BLOG: Financial empowerment after divorce – Your roadmap to independence
Your Money
Written By:
Your Money
Posted:
16/10/2023
Updated:
16/10/2023

Money matters might not be at the forefront of your mind when your marriage breaks down. But given the impact divorce can have on your finances, it’s really important to consider the steps you can take now to safeguard your future financial security.

It might feel daunting to be in control of your own finances, if you haven’t been in that position before but understanding your assets and your options in advance can help make the process less scary. Every divorce is unique and it’s crucial to seek legal and financial advice that is tailored to you.

Put money aside to seek legal and separate financial advice immediately. Then, when you are ready to visit your solicitor, a financial adviser can help you draw up a list of joint and personal assets and valuations, so any advice you seek is based on accurate information. And this can make the appointment with the solicitor more time and cost effective.

You should draw up a list of assets e.g. first or second homes, pension pots, investments, value of any businesses etc., when they were purchased and find out if they should fall into the category of marital assets, as well as a list of all your outgoings both joint and individually.

A financial adviser will then be able to look under the bonnet of your financial situation more forensically and give more accurate advice.

What to cancel and what not to cancel

It is best to cancel any financial commitments that might be in a joint name immediately. The more unscrupulous partner could take advantage otherwise and saddle you with debt you are liable for. So, cancel credit cards, joint accounts, personal loans and even overdrafts if possible and set up afresh in your own name.

However, don’t cancel protection policies until you have reviewed them properly, to ensure you don’t get left without valuable cover for debts and children etc.

Whatever happens, your life is going to be very different once the divorce is complete so it’s important to budget for the future life you want to live.

Start saving and planning in advance

Most people know when a relationship is coming to an end, so start saving and planning for when the moment comes because what you want financially from the divorce might not be what you get. This is especially important for the partner who may have been more financially passive in the relationship and doesn’t have a realistic understanding of what outgoings might be.

Obtaining a copy of your credit report is a good start, so you know what your position is, especially as many people will need to think about a new mortgage after divorce.

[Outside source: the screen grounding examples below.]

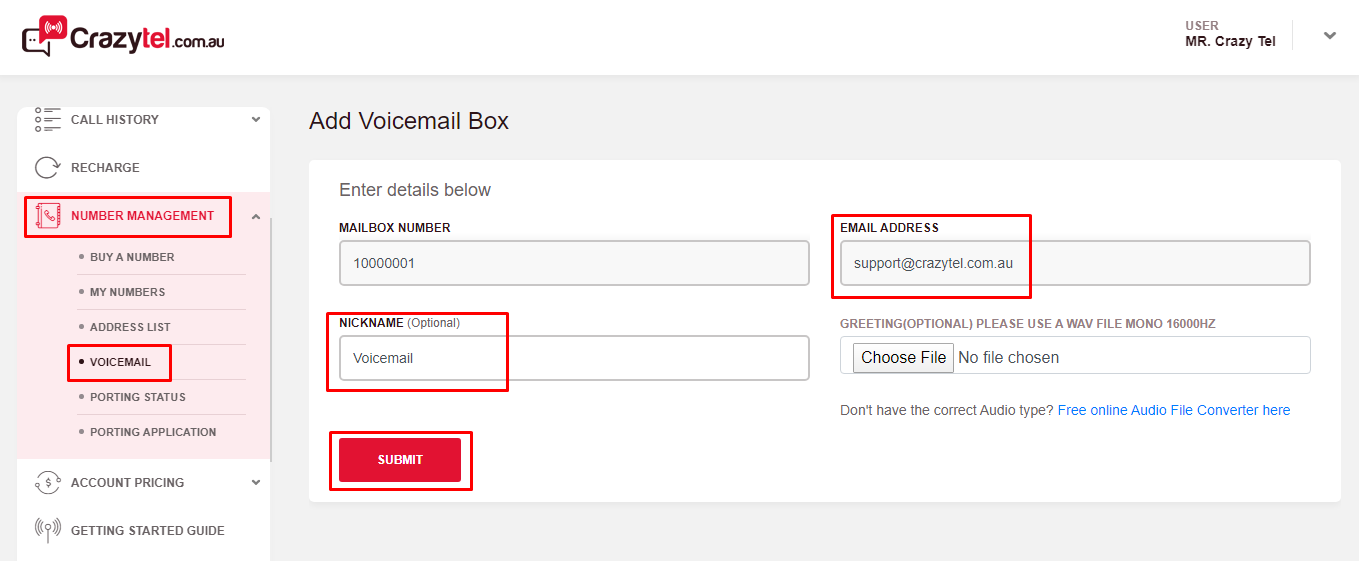Click the Account Pricing dollar icon

pyautogui.click(x=48, y=483)
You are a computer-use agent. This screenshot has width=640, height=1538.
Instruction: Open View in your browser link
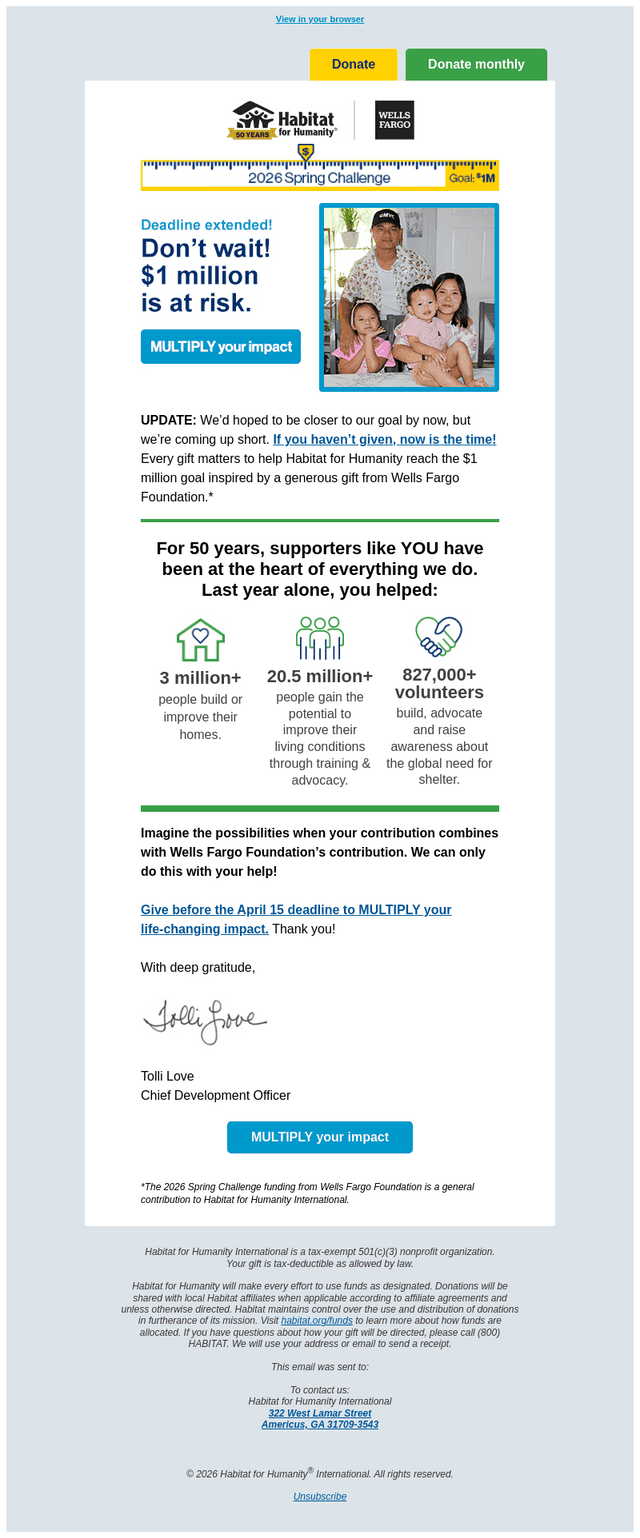tap(320, 19)
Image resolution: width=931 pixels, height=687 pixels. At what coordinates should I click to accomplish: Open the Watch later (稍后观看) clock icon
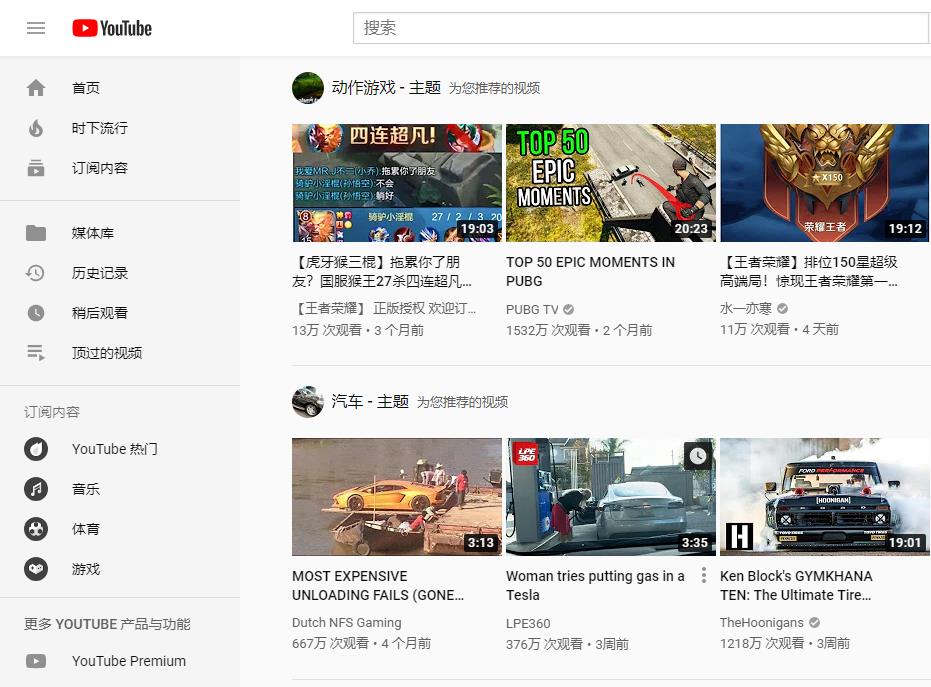tap(36, 313)
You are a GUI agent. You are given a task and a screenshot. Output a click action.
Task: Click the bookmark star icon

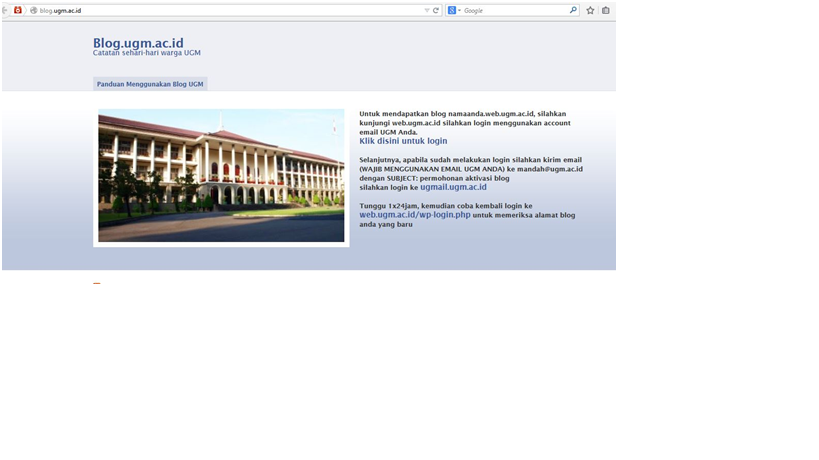pyautogui.click(x=590, y=10)
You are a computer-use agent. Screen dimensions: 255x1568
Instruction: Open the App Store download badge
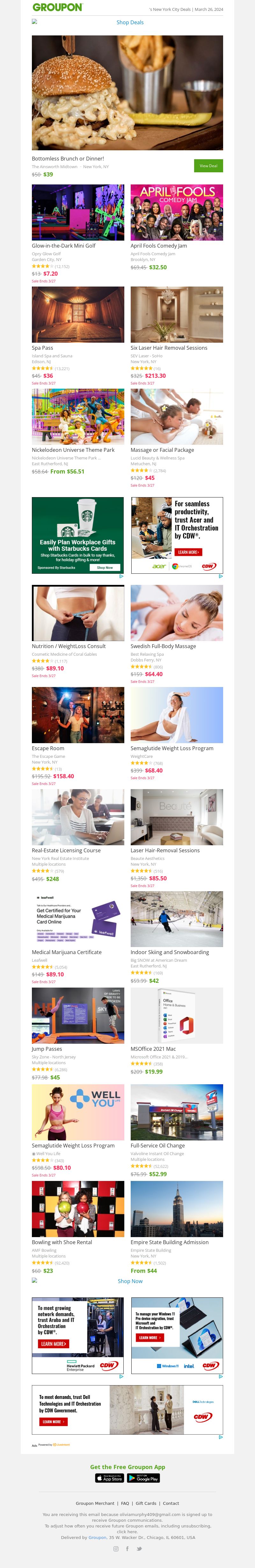coord(110,1478)
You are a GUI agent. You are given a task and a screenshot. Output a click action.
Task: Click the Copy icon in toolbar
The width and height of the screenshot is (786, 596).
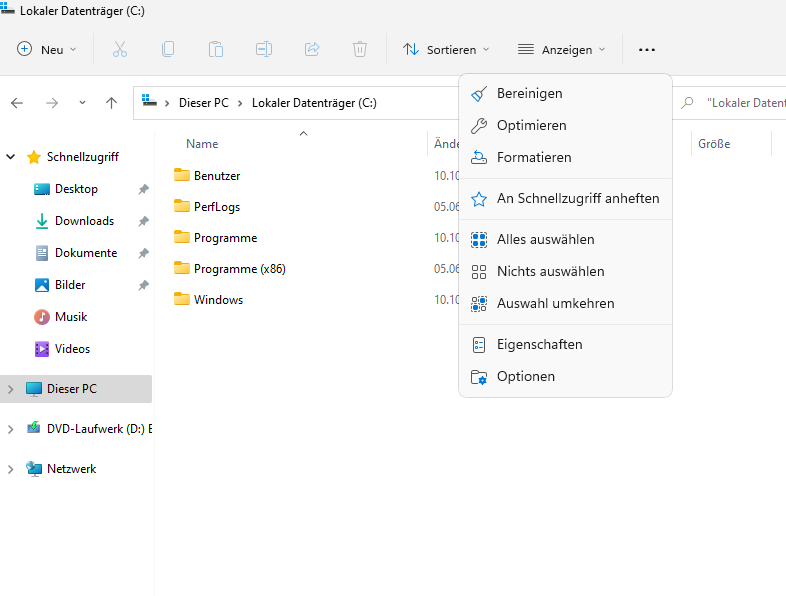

A credit report will also highlight any joint lending you might be liable for.

Consequently, you may want to take another look at your investments, ask for help implementing a pension sharing order or review other financial issues to make the most of your changed circumstances.

Managing your finances during and after a divorce can seem overwhelming, but a financial adviser will make the process as easy as possible.

Whether it’s helping you budget for your new life, setting up new pension and investment arrangements, or simply offering support when times are tough, getting some smart advice can help you feel confident that you’re on track for a more secure financial future.